In the randomized-controlled eCLEAR study focusing on the administration of the broadly neutralizing antibody 3BNC117 at the time of ART initiation, one post-treatment controller was identified. He initiated ART and 3BNC117 during primary HIV-1 infection (plasma viral load of 188,945 copies/mL and CD4 counts of 470 cells/mm3) and has had sustained virologic control for 5.3 years following ART interruption (ATI). However, immunological and virological mechanisms in this post-treatment controller are poorly understood.

Methods:

Viral reservoir cells were evaluated using quantitative in vitro viral outgrowth assays, duplex ddPCR (3dPCR), near full-genome proviral sequencing (FLIP-Seq) and matched integration site and proviral sequencing (MIP-Seq). Single cell transcriptome, surface protein and T-cell receptor profiling of 14,230 CD4 T cells were performed with the 10x platform. HIV-1-specific CD8 T cells were analyzed using the activation-induced marker (AIM) assay.

Results:

The person did not have any known protective HLA alleles and plasma samples repeatedly tested negative for antiretroviral drugs. Replication-competent proviruses were detected during ATI at a frequency of 0.2-0.5 infectious units/ million CD4 T cells. Intact proviruses/million CD4 T cells declined during ATI. PreART intact proviruses were predominantly (85%) located in ordinary genic locations, although 2 clones of intact proviruses in ZNF genes on chromosome 19 were already observed at this time. During the ATI stage, two large clones of intact proviruses were observed, one integrated in the centromere region of chromosome 4, and one in the peri centromere region of chromosome Y; one single provirus integrated in the centromere region of chromosome 9 was also noted.
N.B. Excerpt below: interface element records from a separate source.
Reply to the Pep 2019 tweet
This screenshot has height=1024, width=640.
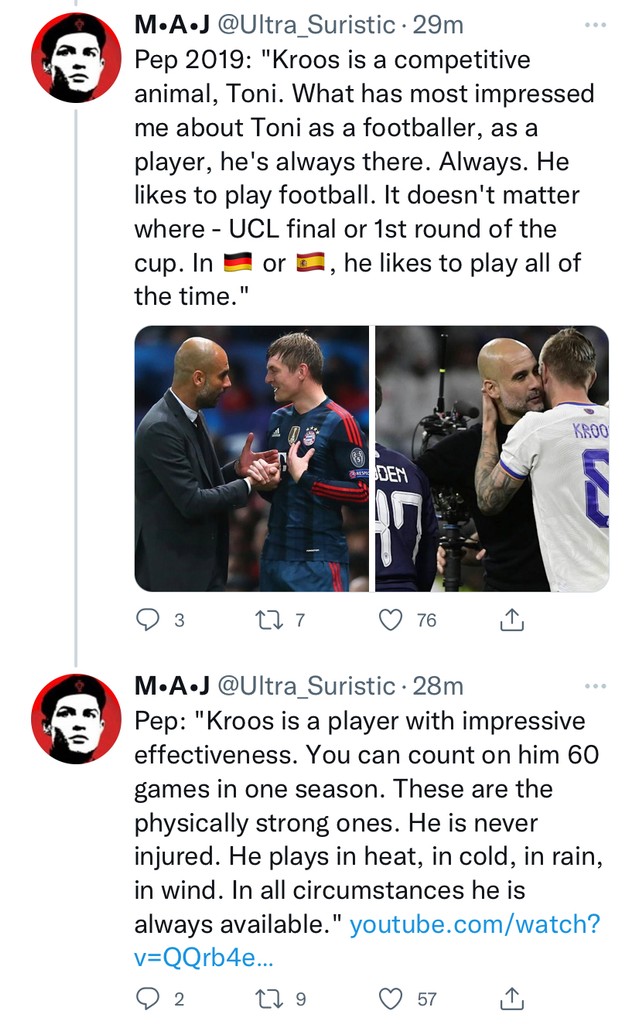pos(148,619)
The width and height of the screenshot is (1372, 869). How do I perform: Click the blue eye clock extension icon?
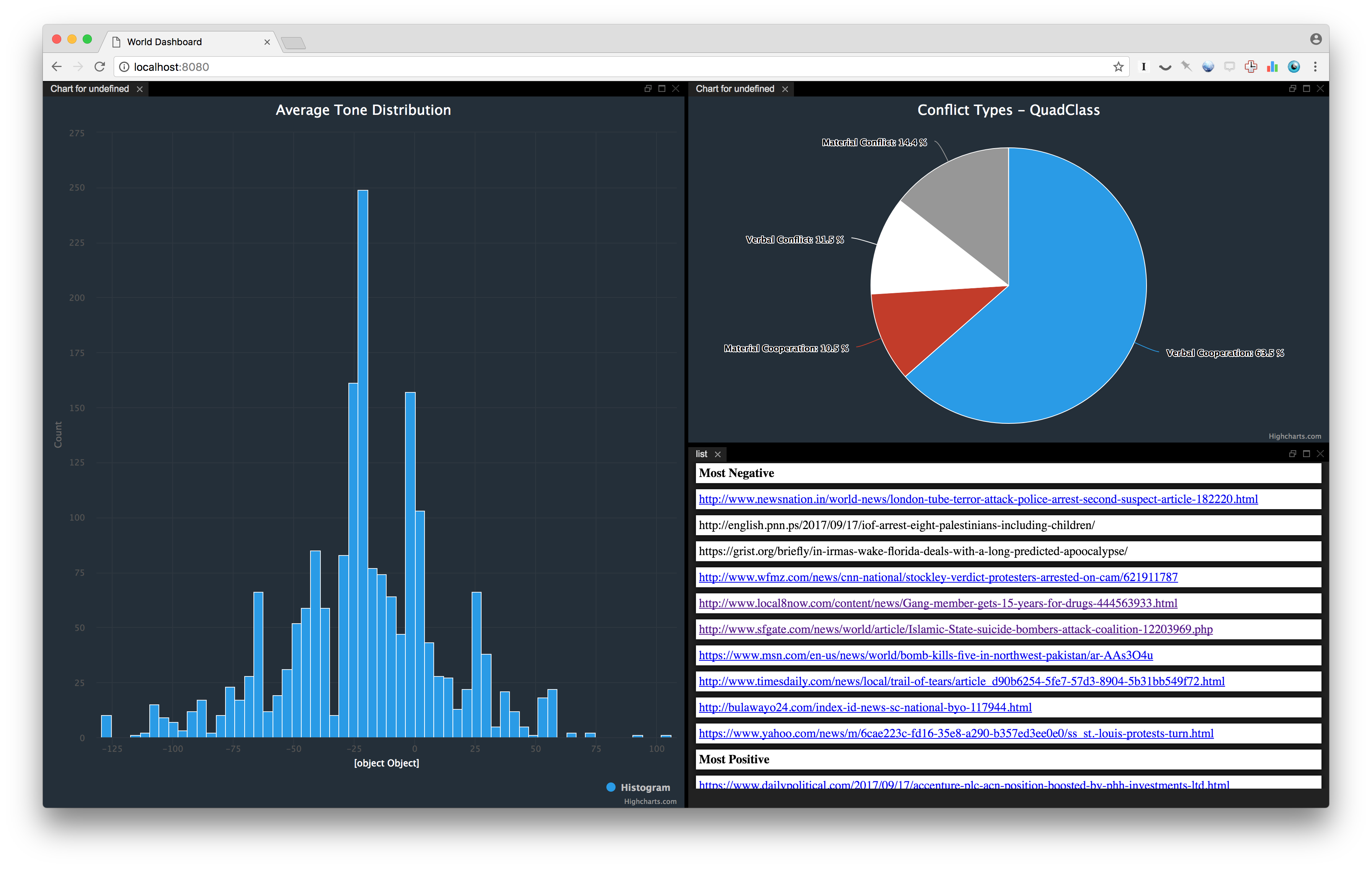point(1294,67)
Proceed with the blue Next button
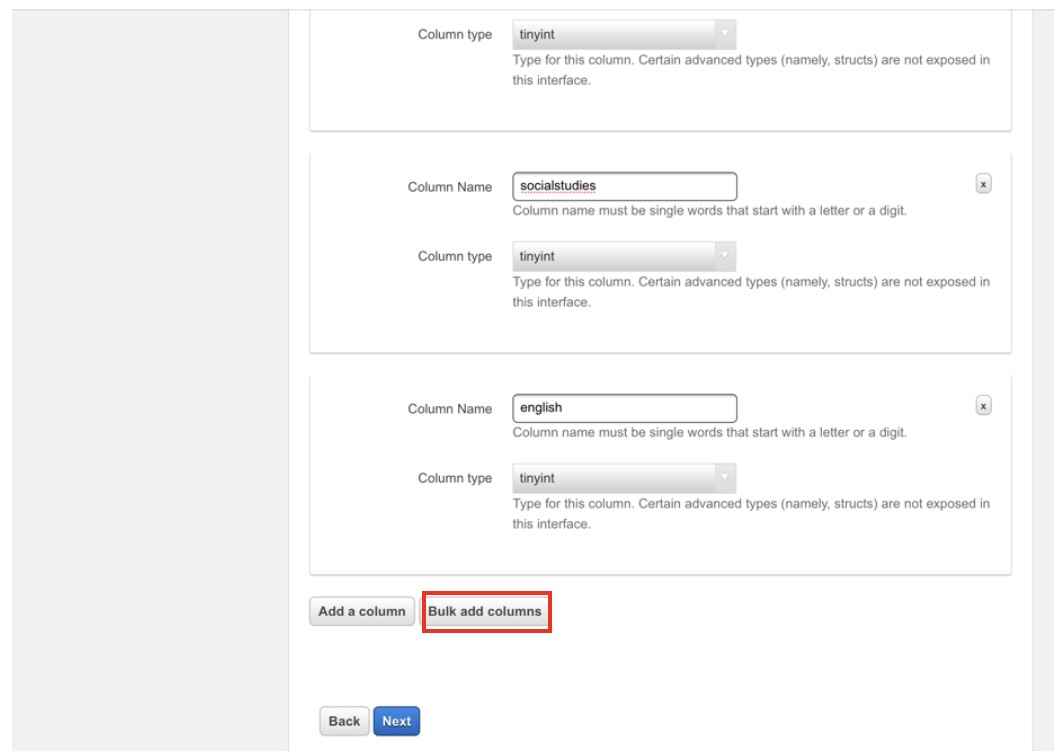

A strong HIV-1-specific CD8 T response towards Gag was maintained during the ATI, whereas responses towards Pol, Nef and Env decreased. Single cell analysis showed widespread CD4 T cell activation during ATI compared to pre-ATI and upregulation of cytotoxic and antiviral markers (GZMA, CX3CR1, APOBEC3G) by a subset of highly clonally expanded Th1 CD4 T cells.

Conclusions:

Post-treatment control in this individual was associated with persistence of genome-intact HIV-1 proviruses that grew out under in vitro tissue culture assays but not under physiological in vivo conditions. This is possibly due to a strong immune-mediated selection of intact proviruses in heterochromatin locations that may have a weaker ability to drive rebound in vivo.